Свидетельница Элфиной юности. Мягкая, приветливая. Черты лица смазаны, словно растаяли, как мороженое на солнце, голубые глаза опухли. Над высоким лбом выбившаяся прядь светлых седеющих волос. Голос тоже тающий, точно масло в тепле. Все еще красива, а когда его представляли ей, в ней на минуту вспыхнула молодость, и она тихонько засмеялась и сказала:
– Вот, значит, ты какой, Джонни! Он говорил – ты вроде как сынишка всей компании.

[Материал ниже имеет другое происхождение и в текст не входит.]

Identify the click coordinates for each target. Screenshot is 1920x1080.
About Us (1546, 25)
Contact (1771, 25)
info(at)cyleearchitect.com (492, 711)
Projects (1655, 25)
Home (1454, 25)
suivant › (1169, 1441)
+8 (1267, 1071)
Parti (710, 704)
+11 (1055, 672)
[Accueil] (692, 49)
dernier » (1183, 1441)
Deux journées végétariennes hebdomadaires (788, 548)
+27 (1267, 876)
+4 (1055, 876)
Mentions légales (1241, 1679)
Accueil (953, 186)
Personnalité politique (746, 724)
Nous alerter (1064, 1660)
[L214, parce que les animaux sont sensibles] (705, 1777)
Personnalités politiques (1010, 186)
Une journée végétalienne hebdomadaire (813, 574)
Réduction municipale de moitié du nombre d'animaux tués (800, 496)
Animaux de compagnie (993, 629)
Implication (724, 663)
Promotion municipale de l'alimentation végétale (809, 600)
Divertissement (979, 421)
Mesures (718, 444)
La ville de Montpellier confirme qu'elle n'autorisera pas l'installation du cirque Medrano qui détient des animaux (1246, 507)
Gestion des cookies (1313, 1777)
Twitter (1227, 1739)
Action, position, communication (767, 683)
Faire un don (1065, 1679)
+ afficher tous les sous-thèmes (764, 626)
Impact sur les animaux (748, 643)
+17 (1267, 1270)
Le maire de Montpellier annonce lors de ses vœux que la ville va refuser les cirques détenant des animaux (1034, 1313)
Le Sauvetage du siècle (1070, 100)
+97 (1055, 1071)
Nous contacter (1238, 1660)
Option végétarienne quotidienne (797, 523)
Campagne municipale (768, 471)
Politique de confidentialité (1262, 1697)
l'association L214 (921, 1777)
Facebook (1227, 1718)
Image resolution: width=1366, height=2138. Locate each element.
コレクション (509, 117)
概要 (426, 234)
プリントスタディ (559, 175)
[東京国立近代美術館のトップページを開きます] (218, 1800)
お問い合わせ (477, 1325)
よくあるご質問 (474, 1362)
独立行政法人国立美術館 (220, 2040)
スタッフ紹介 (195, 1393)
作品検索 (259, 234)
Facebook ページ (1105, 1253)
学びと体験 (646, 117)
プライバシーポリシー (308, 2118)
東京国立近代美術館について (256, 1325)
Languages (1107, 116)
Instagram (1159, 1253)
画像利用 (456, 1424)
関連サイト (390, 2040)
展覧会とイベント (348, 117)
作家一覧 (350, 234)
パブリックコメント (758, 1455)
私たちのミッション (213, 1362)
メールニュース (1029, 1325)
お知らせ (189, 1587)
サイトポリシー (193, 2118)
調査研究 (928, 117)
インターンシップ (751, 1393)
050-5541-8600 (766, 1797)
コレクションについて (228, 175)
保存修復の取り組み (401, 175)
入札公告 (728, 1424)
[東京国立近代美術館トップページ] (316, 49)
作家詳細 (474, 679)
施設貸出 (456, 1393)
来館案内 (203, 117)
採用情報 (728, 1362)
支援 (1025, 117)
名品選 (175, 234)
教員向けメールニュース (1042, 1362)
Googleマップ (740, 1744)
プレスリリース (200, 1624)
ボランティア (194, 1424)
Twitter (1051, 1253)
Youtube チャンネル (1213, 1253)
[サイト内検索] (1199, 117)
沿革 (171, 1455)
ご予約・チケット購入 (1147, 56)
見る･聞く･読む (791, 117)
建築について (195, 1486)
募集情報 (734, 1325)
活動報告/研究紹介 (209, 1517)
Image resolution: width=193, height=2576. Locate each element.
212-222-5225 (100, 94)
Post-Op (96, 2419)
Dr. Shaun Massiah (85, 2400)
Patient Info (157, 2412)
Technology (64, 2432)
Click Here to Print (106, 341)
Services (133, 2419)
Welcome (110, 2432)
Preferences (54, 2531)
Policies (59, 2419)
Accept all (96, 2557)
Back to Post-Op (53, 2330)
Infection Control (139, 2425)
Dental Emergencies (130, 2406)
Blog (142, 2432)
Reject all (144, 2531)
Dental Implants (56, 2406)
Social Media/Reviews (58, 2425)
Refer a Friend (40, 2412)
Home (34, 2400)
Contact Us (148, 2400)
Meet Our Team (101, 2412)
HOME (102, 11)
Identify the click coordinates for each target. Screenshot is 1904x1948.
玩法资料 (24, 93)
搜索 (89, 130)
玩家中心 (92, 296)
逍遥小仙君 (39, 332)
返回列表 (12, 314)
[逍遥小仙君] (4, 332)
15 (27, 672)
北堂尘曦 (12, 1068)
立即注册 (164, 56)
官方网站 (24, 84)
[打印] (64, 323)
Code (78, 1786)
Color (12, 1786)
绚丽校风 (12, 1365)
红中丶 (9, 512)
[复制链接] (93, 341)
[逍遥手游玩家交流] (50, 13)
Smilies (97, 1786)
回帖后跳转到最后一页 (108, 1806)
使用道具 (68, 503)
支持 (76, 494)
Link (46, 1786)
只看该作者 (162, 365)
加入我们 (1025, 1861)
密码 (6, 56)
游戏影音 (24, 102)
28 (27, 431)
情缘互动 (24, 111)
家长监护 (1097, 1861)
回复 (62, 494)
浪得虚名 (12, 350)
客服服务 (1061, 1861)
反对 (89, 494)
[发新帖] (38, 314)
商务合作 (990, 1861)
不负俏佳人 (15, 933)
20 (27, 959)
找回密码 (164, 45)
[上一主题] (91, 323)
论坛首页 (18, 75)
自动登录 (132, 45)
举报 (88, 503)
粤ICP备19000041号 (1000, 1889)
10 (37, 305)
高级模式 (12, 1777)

Она пожала ему руку обеими руками, горячими и влажными, точно она только что стирала, и ему вспомнилась строчка из давно забытого и так и не понятого стихотворения, которое читали когда‑то в школе: «Теперь не бойся солнца знойного…»
– Рад с вами познакомиться, миссис Элфи. – Он вдруг сообразил, что не знает Элфиной фамилии.
– Мы принесли немного выпить, – объяснил Хьюзи. – Чтоб было не так темно.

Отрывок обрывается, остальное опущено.